For HV5 (no corners) skip the outer arguments — outer_* defaults to None:

model = StampeModel(degree=2)
model.fit(inner5_pcr, inner5_targets)

For HV3 (bilinear):

model = StampeModel(degree=1)
model.fit(inner3_pcr, inner3_targets)

For HV13 (bicubic), either use the model as a pure polynomial fitter on all 13 points, or split 9 inner + 4 outer for Stampe-style correction. The caller decides the split:

# pure polynomial: all 13 as inner, no corners
model = StampeModel(degree=3)
model.fit(all13_pcr, all13_targets)

# Stampe-style: caller picks which 9 are inner and which 4 are outer
model.fit(inner9_pcr, inner9_targets, corners4_pcr, corners4_targets)

Cross terms above xy (x²y, xy², etc.) are not modelled in any configuration. The Stampe-style polynomial drops them and corner correction only puts back xy per quadrant. If you need a full bicubic with all cross terms, use a different fitter.

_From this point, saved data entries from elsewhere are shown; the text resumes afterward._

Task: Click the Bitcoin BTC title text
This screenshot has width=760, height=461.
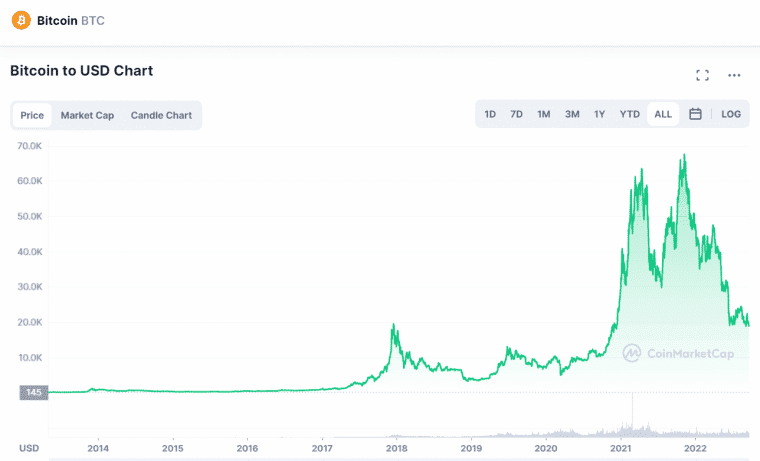Action: click(71, 20)
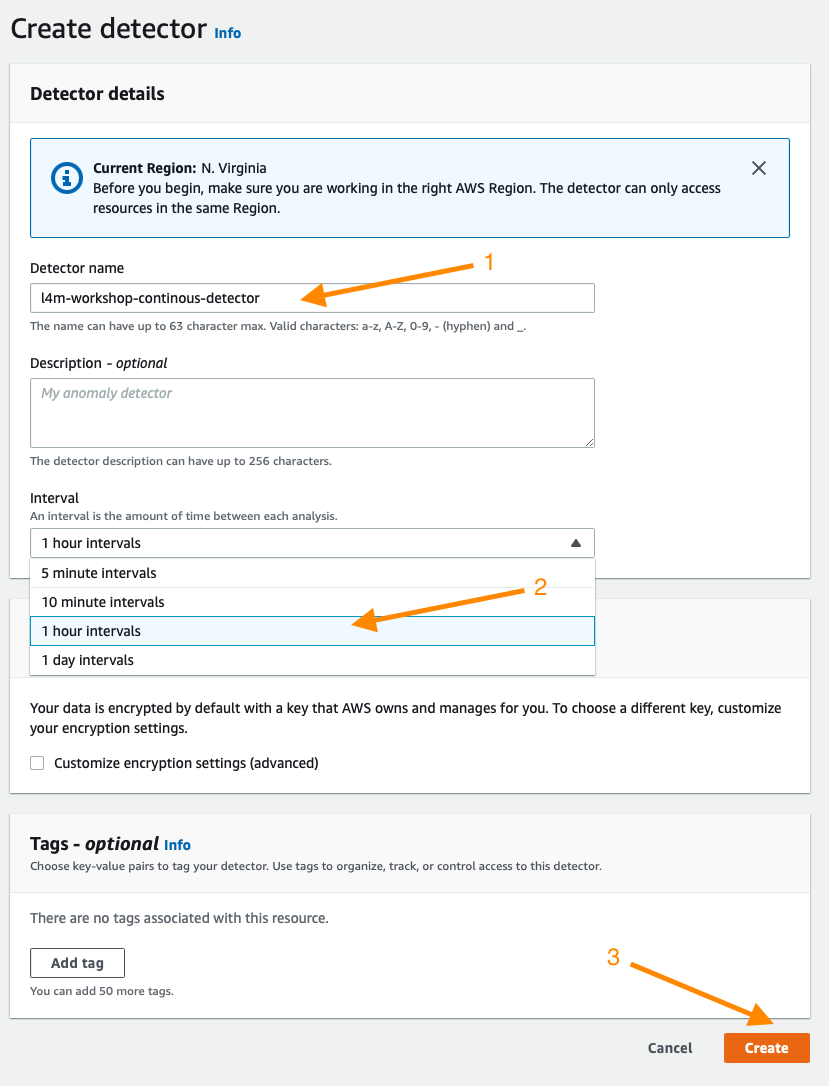Open Info link beside Create detector
The image size is (829, 1086).
(228, 33)
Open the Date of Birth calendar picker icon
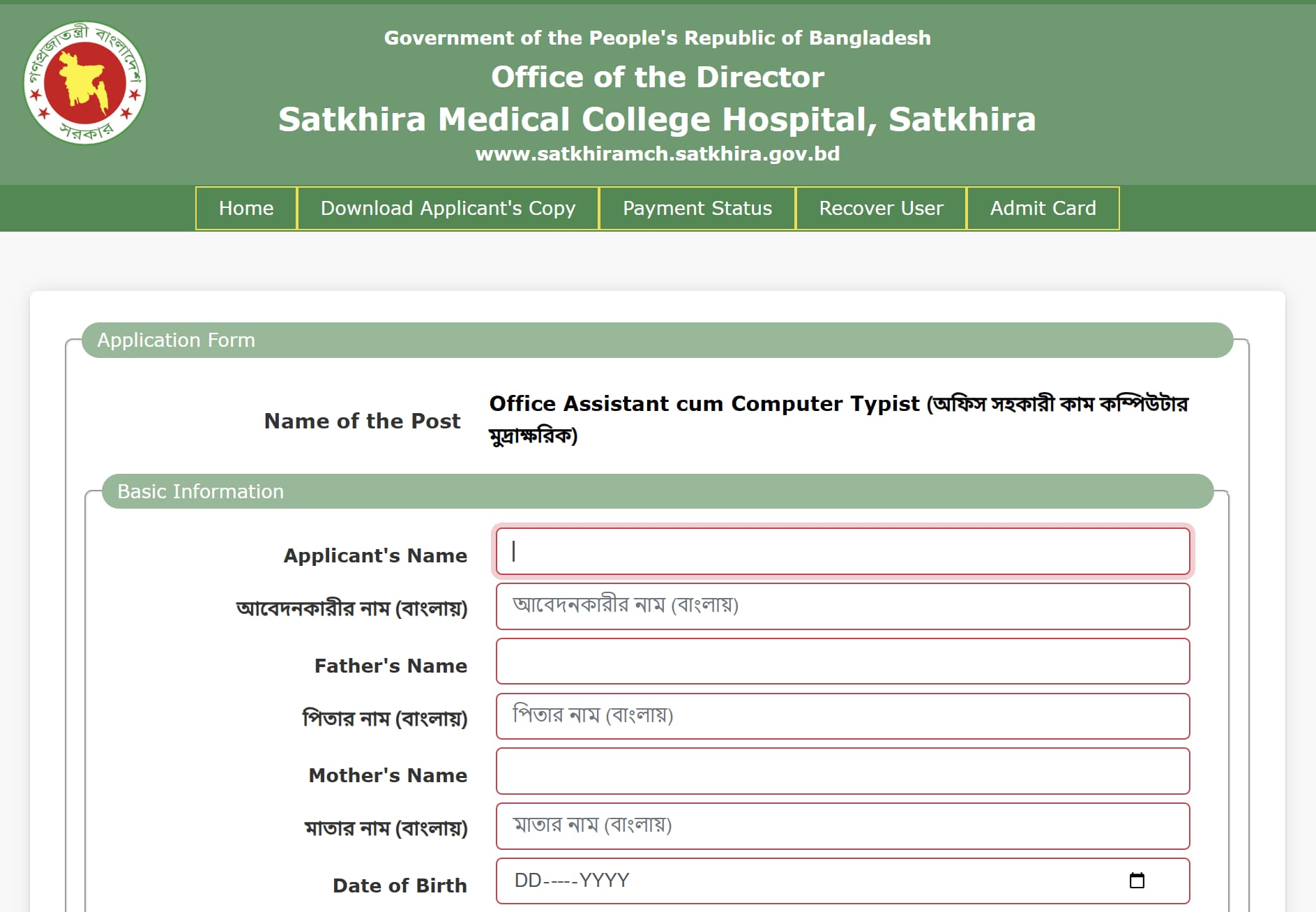1316x912 pixels. [x=1136, y=881]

The fitted model is fully described by these attributes after fit:

• model.degree — polynomial degree.
• model.coef_x — shape (1 + 2*degree,), polynomial coefficients for the X axis.
• model.coef_y — shape (1 + 2*degree,), same for Y.
• model.centroid — shape (2,), the screen-coord centroid of the calibration targets (used as the quadrant origin).
• model.corner — shape (4, 2), the per-quadrant (cx, cy) corner-correction coefficients. Quadrants are indexed (top-left, top-right, bottom-left, bottom-right) in image-y-down coordinates. All zeros if no outer points were supplied.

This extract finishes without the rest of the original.